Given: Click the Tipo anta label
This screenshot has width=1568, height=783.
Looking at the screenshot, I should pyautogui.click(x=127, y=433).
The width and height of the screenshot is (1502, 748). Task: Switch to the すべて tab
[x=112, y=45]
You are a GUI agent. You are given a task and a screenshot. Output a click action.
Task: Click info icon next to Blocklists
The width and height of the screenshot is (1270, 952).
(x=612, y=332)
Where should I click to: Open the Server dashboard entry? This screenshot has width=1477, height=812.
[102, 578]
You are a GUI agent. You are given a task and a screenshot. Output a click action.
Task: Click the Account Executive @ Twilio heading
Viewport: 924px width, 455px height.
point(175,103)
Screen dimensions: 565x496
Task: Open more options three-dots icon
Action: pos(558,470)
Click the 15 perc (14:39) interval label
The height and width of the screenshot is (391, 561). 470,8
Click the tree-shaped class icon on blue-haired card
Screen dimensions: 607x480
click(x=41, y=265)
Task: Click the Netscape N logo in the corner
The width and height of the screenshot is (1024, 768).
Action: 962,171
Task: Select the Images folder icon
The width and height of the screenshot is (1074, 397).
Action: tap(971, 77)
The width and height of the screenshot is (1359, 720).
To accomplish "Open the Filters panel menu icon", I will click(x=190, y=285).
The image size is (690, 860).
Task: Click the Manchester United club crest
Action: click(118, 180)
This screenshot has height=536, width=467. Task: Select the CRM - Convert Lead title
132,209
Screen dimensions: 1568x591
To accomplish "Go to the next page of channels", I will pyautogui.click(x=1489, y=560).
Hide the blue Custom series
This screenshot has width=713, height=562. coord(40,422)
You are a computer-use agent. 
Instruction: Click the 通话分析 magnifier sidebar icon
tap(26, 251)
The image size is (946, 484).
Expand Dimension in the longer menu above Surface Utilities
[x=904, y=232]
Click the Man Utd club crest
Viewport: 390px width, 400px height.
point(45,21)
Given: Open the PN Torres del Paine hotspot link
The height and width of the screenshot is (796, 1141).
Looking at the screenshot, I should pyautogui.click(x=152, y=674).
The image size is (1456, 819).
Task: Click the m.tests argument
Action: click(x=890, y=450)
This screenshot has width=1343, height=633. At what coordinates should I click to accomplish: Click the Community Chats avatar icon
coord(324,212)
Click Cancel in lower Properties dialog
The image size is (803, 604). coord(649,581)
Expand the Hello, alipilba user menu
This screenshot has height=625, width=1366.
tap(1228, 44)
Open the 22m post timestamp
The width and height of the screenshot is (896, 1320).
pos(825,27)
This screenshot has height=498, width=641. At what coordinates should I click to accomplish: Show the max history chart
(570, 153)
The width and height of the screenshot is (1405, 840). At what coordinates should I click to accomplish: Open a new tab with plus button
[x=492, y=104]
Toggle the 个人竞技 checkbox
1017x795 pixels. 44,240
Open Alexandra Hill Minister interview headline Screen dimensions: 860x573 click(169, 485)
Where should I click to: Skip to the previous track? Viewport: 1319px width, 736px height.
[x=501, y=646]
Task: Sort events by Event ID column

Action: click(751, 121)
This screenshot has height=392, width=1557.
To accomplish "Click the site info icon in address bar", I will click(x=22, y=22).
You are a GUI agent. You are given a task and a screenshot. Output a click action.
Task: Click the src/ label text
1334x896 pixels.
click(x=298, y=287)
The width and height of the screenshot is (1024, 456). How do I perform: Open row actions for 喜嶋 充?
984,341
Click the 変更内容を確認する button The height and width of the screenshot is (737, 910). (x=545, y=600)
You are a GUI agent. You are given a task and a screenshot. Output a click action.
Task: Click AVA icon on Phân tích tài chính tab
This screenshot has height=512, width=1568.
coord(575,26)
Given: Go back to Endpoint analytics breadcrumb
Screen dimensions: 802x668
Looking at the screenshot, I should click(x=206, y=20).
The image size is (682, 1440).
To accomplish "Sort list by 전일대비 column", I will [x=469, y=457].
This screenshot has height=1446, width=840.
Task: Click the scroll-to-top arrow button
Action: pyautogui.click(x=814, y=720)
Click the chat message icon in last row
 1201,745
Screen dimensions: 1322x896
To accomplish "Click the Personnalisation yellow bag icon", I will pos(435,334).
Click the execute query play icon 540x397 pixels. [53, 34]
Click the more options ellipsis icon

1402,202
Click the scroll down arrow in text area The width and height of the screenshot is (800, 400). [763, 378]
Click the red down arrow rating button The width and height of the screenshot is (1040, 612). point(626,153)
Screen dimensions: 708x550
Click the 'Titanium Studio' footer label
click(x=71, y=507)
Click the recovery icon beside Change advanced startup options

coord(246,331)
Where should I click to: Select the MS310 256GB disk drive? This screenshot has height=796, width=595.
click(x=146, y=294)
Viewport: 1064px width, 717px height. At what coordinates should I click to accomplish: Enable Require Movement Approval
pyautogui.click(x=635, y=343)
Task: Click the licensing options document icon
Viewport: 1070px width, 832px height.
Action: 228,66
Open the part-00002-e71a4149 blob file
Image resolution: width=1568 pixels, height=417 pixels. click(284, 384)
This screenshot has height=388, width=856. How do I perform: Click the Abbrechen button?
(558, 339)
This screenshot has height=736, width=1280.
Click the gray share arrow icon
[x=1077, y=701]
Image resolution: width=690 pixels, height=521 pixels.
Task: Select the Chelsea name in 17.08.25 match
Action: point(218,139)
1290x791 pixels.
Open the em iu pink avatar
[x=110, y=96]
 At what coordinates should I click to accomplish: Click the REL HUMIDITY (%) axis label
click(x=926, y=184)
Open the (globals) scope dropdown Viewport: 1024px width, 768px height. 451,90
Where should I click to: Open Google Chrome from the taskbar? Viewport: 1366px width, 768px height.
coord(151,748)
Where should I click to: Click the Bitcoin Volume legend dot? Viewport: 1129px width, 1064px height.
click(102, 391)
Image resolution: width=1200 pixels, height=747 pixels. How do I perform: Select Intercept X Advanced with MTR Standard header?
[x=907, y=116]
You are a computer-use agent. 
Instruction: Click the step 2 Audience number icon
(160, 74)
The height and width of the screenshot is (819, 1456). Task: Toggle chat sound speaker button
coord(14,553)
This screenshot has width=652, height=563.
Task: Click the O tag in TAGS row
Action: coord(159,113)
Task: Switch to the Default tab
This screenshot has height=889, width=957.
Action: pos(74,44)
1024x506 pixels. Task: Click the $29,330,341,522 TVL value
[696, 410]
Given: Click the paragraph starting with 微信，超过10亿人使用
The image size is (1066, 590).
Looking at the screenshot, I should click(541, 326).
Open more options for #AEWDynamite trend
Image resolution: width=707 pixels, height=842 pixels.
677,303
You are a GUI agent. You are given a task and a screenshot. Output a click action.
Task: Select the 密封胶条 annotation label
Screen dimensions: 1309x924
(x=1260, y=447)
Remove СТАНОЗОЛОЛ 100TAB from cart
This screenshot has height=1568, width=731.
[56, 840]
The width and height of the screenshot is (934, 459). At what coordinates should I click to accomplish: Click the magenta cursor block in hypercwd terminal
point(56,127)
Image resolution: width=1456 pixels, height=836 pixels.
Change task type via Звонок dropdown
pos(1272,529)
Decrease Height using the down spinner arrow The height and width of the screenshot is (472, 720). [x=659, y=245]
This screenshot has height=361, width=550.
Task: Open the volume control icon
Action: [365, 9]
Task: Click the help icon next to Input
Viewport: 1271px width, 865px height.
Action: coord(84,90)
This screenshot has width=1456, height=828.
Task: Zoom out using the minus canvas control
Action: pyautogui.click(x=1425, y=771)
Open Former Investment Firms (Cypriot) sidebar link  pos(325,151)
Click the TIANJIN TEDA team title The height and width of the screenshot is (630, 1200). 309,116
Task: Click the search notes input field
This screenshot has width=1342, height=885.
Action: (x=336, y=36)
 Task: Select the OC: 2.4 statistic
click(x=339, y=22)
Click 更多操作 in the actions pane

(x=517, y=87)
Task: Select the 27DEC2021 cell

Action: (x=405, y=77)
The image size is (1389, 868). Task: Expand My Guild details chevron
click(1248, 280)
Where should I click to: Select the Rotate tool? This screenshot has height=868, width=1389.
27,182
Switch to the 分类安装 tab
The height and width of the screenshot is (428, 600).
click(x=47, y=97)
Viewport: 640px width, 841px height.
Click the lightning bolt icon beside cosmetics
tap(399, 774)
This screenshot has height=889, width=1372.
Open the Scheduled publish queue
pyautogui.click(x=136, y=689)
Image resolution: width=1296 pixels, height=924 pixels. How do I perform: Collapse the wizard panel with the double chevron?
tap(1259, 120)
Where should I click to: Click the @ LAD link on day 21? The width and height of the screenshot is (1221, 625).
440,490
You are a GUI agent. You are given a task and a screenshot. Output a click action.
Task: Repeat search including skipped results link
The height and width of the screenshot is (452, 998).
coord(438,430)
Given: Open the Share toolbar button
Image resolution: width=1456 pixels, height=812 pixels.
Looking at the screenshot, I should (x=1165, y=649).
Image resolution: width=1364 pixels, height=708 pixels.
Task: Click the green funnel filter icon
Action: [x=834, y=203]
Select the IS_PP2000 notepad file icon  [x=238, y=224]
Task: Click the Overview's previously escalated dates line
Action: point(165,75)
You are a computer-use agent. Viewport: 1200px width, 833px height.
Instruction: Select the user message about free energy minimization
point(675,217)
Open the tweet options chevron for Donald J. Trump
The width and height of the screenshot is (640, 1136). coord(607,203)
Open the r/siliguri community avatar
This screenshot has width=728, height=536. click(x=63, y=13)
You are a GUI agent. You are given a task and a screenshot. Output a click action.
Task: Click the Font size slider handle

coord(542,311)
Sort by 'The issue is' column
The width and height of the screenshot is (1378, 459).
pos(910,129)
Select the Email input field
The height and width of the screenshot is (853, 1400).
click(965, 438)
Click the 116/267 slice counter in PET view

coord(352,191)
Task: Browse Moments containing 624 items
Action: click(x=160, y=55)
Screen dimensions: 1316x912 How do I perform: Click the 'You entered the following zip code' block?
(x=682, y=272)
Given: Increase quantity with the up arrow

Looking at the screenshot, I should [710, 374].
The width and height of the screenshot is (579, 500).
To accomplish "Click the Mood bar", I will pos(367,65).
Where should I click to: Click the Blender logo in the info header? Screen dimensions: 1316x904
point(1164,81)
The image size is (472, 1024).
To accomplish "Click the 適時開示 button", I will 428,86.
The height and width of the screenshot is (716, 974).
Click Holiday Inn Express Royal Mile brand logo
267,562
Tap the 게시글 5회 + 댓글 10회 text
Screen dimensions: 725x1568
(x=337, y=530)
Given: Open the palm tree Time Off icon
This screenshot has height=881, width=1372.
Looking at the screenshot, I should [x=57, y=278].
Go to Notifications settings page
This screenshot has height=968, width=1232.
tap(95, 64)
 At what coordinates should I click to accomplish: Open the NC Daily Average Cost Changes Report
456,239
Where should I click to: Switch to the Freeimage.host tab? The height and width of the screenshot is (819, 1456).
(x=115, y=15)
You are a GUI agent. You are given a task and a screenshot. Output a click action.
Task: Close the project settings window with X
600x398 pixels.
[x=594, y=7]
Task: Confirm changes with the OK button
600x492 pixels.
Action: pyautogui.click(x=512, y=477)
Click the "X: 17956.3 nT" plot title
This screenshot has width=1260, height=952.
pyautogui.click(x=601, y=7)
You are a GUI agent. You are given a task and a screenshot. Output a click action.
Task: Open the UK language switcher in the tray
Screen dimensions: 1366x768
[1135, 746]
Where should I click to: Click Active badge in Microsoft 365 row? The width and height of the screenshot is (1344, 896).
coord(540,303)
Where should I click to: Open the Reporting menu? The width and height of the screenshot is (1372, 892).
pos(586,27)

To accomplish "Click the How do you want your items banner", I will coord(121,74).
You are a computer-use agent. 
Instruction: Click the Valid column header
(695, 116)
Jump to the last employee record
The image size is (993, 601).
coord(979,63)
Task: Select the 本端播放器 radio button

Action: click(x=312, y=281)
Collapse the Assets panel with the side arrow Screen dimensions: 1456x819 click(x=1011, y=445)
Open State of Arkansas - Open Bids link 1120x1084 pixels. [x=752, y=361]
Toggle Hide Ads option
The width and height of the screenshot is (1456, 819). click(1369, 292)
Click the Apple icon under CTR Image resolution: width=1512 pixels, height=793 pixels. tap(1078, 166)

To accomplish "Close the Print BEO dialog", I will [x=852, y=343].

^^^^

▶ _DIRECTIVE_
Transcribe the items starting with the line that contains "The width and height of the screenshot is (934, 459)." and going on through the line that contains "Action: (x=405, y=77)", reproducing each line precisely.

▶ _ANSWER BELOW_
The width and height of the screenshot is (934, 459). At what coordinates should I click to accomplish: Click the magenta cursor block in hypercwd terminal
point(56,127)
Image resolution: width=1456 pixels, height=836 pixels.
Change task type via Звонок dropdown
pos(1272,529)
Decrease Height using the down spinner arrow The height and width of the screenshot is (472, 720). [x=659, y=245]
This screenshot has height=361, width=550.
Task: Open the volume control icon
Action: [365, 9]
Task: Click the help icon next to Input
Viewport: 1271px width, 865px height.
Action: coord(84,90)
This screenshot has width=1456, height=828.
Task: Zoom out using the minus canvas control
Action: pyautogui.click(x=1425, y=771)
Open Former Investment Firms (Cypriot) sidebar link  pos(325,151)
Click the TIANJIN TEDA team title The height and width of the screenshot is (630, 1200). 309,116
Task: Click the search notes input field
This screenshot has width=1342, height=885.
Action: (x=336, y=36)
 Task: Select the OC: 2.4 statistic
click(x=339, y=22)
Click 更多操作 in the actions pane

(x=517, y=87)
Task: Select the 27DEC2021 cell

Action: (x=405, y=77)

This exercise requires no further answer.